TAREAS POR HACER:
1 – Indica si cada afirmación coincide con la crónica sobre la aviación. Responde sí o no y cita las palabras exactas que lo deciden. (a) En el aeródromo anunciaron en voz alta que quien narra pesaba ochenta y cinco kilos. (b) Por el exceso de equipaje alguna vez le cobraron nueve dólares con setenta y cinco. (c) Quien narra terminó pegándole el chiclet en el cabello al pasajero de adelante.
2 – Según la crónica sobre la aviación, ¿qué equipo había importado al pitcher que iba en el asiento de adelante?
3 – Copia sin cambios el pasaje de la crónica sobre la aviación que va entre "Voy a hablar" y "y cinco kilos!", ambos incluidos.

FRAGMENTO ORIGINAL:

La aviación y sus encantos.





[Crónicas morrocoyunas]
De Miguel Otero Silva.
1945

Voy a hablar sinceramente de lo que sufro cada vez que me monto en un bicho de esos, así se trate del más poderoso pentamotor del mundo y así vaya al volante el coronel Charles Lindbergh, que es bastante fascista pero ostenta laureles de gran aviador.
Mis tribulaciones se inician al llegar al aeródromo, cuando me pesan y gritan delante de todo el mundo, como si yo fuera un boxeador:
-¡Ochenta y cinco kilos!
-Caramba, qué gordo estoy- me disculpo avergonzado- ¿Y para qué quería ustedes saber mi peso?
El empleado, muy amable, me explica:
-Porque si le metemos peso excesivo al avión, se cae.
Y dice “se cae” deportivamente, como si se tratara de una piñata.
Después le pesan a uno el equipaje y le cobran diez dólares de exceso. Por lo menos a mí siempre me han cobrado exactamente diez dólares, nunca nueve setenta y cinco, así lleve una maletica, un baúl, una máquina de escribir o un escaparate. Estoy tan acostumbrado que los llevo preparados, en moneda americana.
Luego viene el turno de las despedidas. La gente que se despide de los que van a volar en avión acostumbra a poner una cara expectante y agorera. No es igual cuando la partida se efectúa en barco o en ferrocarril. En estos casos los familiares se quedan en el muelle o en el andén aleteando pañuelos, empuñando ramos de flores, deshojando sonrisas, contando cuentos. “Feliz viaje”. “Que te diviertas mucho”. “No dejes de escribirnos” la gente que se queda en los aeropuertos, en cambio, adopta una actitud más reservada. No dicen nada, prudentemente. Pero observe con detenimiento a una novia de aeropuerto y adivinará sus pensamientos: “Ay, Virgen de Coromoto que no se haga tortilla el futuro padre de mis hijos” Pero ya está uno cómodamente sentado, herméticamente cautivo, sonriendo a los stewardess, azafata o aeromoza que se acerca con un chiclet en una bandejita. Nunca he llegado a comprender la finalidad de ese chiclet en ayunas, ni me he explicado tamaño despilfarro en esta época de escasez de cauchos. Al principio supuse que nos los daban para propiciar un juego infantil que nos distrajera durante la travesía: pegarle el correoso  residuo de goma en el cabello al ocupante del asiento delantero. Pero deseché en seguida la tentación al comprobar que mi vecino de adelante pesaba diez kilos más que yo y era un pitcher negro importado por el “Magallanes”. Preferí tragarme el chiclet.
Se había encendido un letrero imperativo: “¡Abróchese el cinturón!” No me agrada cumplir órdenes ciegamente, sin investigar la razón que las determina. No soy tomista, soy cartesiano. Llamo a la aeromoza:
-¿Por qué motivo debo abrocharme el cinturón?
Ella esgrime la más dulce de sus miradas:
-Para que no se rompa la cabeza contra el techo, si nos caemos.

BLOQUE DE DATOS:
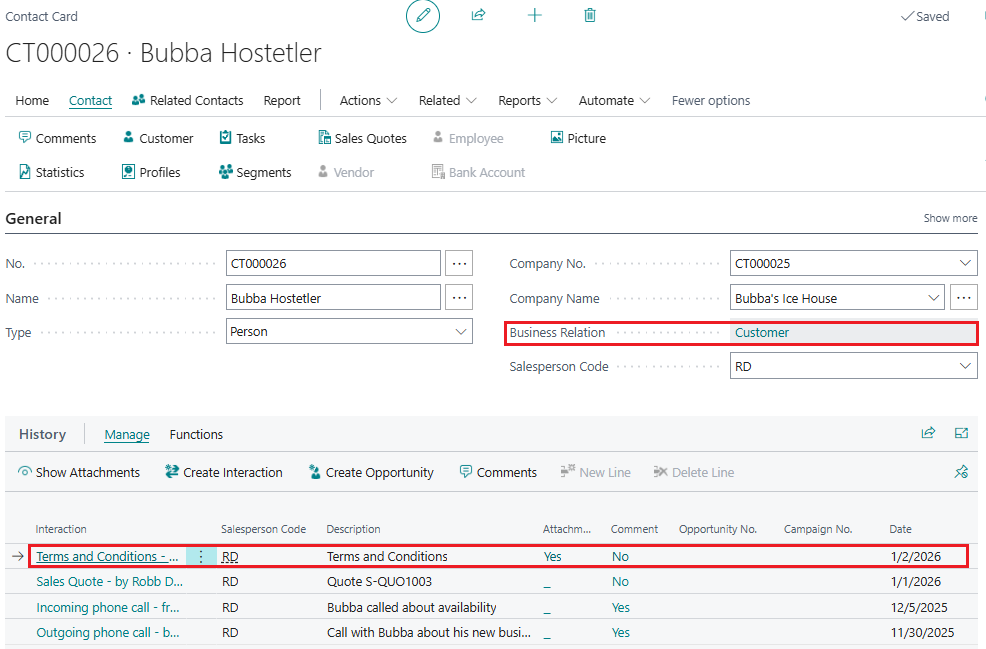Click the Name input field
Viewport: 986px width, 649px height.
tap(333, 297)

LAS RESPUESTAS:
1 –
(a) Sí: "¡Ochenta y cinco kilos!"
(b) No: "siempre me han cobrado exactamente diez dólares, nunca nueve setenta y cinco"
(c) No: "Preferí tragarme el chiclet."

2 – El "Magallanes".

3 –
Voy a hablar sinceramente de lo que sufro cada vez que me monto en un bicho de esos, así se trate del más poderoso pentamotor del mundo y así vaya al volante el coronel Charles Lindbergh, que es bastante fascista pero ostenta laureles de gran aviador.
Mis tribulaciones se inician al llegar al aeródromo, cuando me pesan y gritan delante de todo el mundo, como si yo fuera un boxeador:
-¡Ochenta y cinco kilos!